Nuestros antepasados se inclinaron, en un principio, por el número diez y establecieron el denario con una equivalencia de diez ases de bronce; de aquí la etimología del término «denario» que se mantiene hasta nuestros días. Una cuarta parte del denario es el sestercio, que equivale a dos ases y medio. Con el tiempo, al caer en la cuenta de que eran ambos números perfectos –el seis y el diez– sumaron ambos en un nuevo número, consiguiendo otro número perfectísimo que es el dieciséis. Descubrieron el «pie», como verdadero origen de este número.
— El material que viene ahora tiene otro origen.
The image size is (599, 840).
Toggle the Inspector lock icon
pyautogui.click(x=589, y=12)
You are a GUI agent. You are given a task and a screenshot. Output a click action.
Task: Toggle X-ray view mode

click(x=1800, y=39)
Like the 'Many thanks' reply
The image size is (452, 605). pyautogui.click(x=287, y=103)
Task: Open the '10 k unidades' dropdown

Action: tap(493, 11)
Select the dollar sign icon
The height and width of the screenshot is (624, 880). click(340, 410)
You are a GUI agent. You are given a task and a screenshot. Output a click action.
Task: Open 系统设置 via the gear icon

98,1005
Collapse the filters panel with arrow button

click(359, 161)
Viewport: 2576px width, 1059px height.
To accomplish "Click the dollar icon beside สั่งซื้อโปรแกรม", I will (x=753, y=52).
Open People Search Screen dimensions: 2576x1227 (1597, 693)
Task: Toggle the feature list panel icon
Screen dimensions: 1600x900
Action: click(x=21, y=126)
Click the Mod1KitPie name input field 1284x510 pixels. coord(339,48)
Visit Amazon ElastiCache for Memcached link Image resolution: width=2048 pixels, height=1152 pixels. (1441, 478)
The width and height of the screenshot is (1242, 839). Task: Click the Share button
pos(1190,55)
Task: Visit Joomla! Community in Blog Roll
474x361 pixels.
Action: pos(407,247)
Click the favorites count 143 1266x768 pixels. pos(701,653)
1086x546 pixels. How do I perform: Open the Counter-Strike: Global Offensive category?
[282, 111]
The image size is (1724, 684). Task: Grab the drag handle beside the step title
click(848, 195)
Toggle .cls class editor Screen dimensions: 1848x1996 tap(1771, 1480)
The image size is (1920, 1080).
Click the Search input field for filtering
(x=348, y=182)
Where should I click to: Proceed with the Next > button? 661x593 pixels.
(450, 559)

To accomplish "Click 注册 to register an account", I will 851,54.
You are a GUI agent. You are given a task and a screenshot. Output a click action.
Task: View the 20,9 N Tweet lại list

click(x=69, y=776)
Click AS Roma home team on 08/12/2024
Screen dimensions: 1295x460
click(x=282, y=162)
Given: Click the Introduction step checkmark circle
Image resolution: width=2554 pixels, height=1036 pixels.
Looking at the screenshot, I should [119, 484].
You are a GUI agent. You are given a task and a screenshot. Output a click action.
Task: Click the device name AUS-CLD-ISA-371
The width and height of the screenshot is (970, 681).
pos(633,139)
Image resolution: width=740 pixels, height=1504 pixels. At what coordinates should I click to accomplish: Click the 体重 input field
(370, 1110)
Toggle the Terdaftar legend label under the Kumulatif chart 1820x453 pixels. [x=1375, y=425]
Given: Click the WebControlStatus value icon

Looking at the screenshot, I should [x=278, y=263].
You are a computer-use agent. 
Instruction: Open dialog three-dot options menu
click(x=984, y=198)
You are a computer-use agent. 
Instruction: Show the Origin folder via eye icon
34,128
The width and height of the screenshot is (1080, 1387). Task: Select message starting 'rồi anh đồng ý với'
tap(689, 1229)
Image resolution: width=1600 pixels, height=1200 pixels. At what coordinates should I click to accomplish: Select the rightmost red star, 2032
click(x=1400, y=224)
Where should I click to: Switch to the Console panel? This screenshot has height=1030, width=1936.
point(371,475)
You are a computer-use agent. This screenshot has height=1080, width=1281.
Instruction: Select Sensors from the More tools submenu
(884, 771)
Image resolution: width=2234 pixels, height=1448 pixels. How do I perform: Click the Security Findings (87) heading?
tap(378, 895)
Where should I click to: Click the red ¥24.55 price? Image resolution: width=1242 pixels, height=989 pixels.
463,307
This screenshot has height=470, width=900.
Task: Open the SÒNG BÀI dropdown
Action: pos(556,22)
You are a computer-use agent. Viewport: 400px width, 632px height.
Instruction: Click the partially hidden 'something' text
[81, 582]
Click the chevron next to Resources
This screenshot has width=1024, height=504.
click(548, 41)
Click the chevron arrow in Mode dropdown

Así, cuando restamos dos palmos de un codo, nos queda un pie de cuatro palmos; y el palmo equivale a cuatro dedos. Por tanto, el pie tiene una equivalencia de dieciséis dedos, como otros tantos ases equivalen a un denario.
En consecuencia, si es lógico y conveniente que se haya descubierto el número a partir de las articulaciones del cuerpo humano y a partir de cada uno de sus miembros, entonces se establece una proporción de cada una de las partes fijadas, respecto a la totalidad del cuerpo en su conjunto; sólo nos queda hacernos eco de quienes, al construir los templos de los dioses inmortales, ordenaron las partes en sus obras con el fin de que, por separado y en su conjunto, resultaran armónicas, en base a su proporción y simetría.